How? “Firstly, look at the new GP-led health centres, offering an opening to alternative providers as well as existing providers. Secondly, by adding capacity across country, we will add patient choice in terms of new practices in localities, and within their 8-8 opening hours, some sort of drop-in will give patients another option.
“You don’t need huge amounts of competition to generate effects on practices’ responsiveness. Where APMS has been used (which has been on a very small-scale), there have been knock-on effect on existing practices to increase choice at the local level, but also responsiveness.”
Richard Smith wrote a piece for The Guardian (www.guardian.co.uk/commentisfree/2008/jul/03/nhs.nhs60) about the UnitedHealth UK (his ex-employers) effect in Derby, when they took a practice over, he states that practices nearby opened their previously closed lists. Stout agrees: “it’s that kind of effect. The same principle we have seen with choice in the acute sector: not a lot of people do shop around, and we don’t anticipate they will with GPs. But the fact they could do it has an effect”.
He concludes that “the Darzi strategy is full of stuff for clinicians, means something to them, not just doctors. meaningful discussions, and that might be a way of moving past adversarial debate, to true mutual interest in better patient care, better ways of incentivising quality (QF a start, but keep moving). If you can park the money debate (and there always will be one) and engage in what really want for patient that something profession would engage with.
Growing pains to replace MPIG
Michael Dixon, chair of NHS Alliance, is circumspect whether Bradshaw’s alleged “gentlemen’s agreement” is a real problem. “I haven’t heard of it, but I’m a rural practitioner, so I probably wouldn’t as I imagine it’s a city thing. I’m not sure why you’d want to close your list. Is it so you can’t be picked off?
“Whatever the truth, the overview within Darzi’s strategic review has a commitment to associating pay with the patient list. At the moment, the payment system is not sensitive, so it doesn’t reward practices who track patients or take on when other words.

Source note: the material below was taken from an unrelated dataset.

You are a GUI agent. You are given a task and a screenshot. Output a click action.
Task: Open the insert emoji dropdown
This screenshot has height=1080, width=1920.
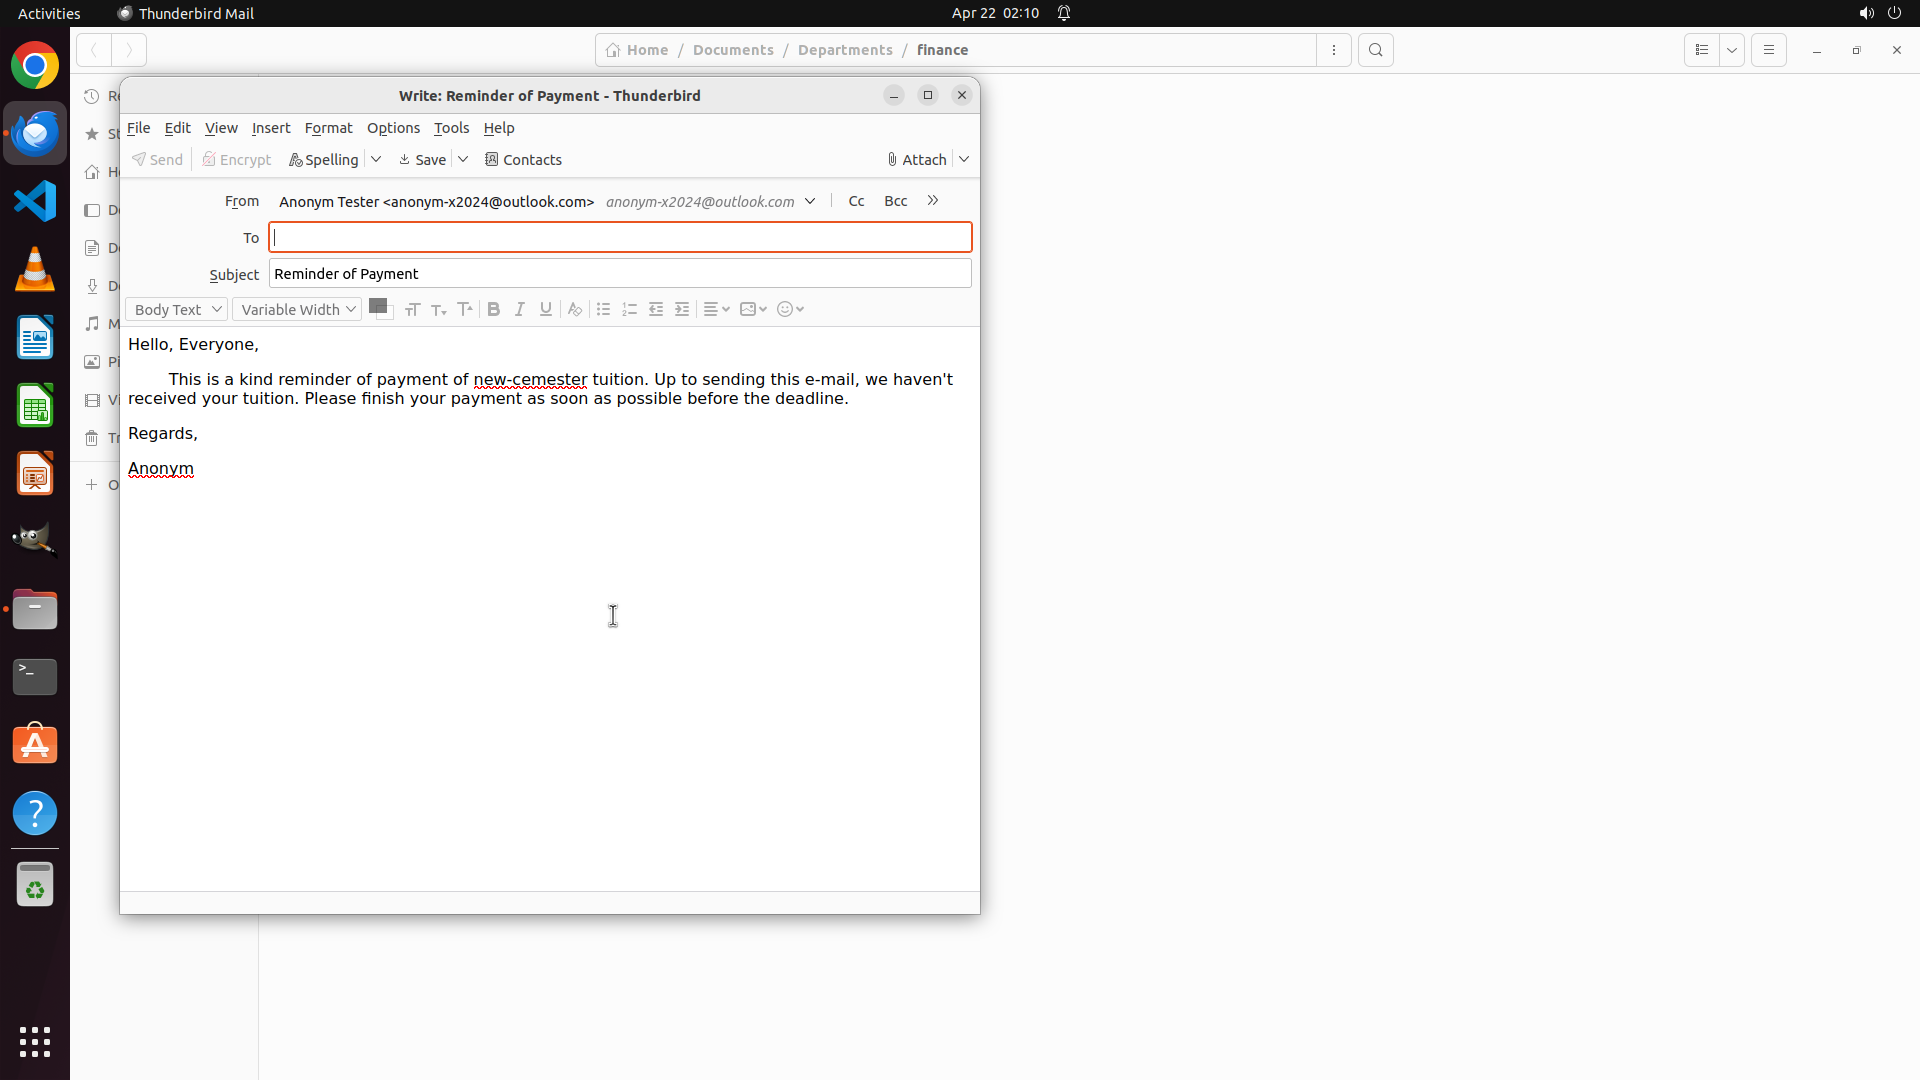click(x=790, y=309)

It’s self-evident that need to build these factors in, which would be better for patients and for practices.
Dixon suggests that the whole issue “becomes non-existent when a successful practice attracts pay with new patients. It’s not an issue if we get a fairer funding system, to which most GPs are committed including saying goodbye to the MPIG. The disagreement is over how fast: some say 3 years, others 5. What’s crucial is for the minimum number of practices to lose out. If practice income growth is relatively fast, we’ll get there sooner; if it’s slower growth, MPIG will have a longer phase-out”.
Why have the BMA’s and Government’s reactions to one another become so entrenched? Dixon suggests that “a lot of progressive GPs feel they’ve got nowhere to hide because the two sides have become so polarised. A lot of GPs feel they can’t turn their back on their union in the dispute.
“It’s been a very unfortunate interlude, which we need to lay to rest. Progressive GPs are much more about patients and patient care than they are about pay”.
How does Dixon think they can stop the row? “I think it’s easy. The aspirations behind the Darzi review of primary care are good, so now we need to move the rhetoric to reality, with proper decision-making, front-line clinical involvement and patient involvement over access, availability and continuity of care.
“Once local clinicians and particularly patients have those active roles, there’s no problem any more and no need for national debate about how to weight funding. We need localism, patient power and clinicians leading change.”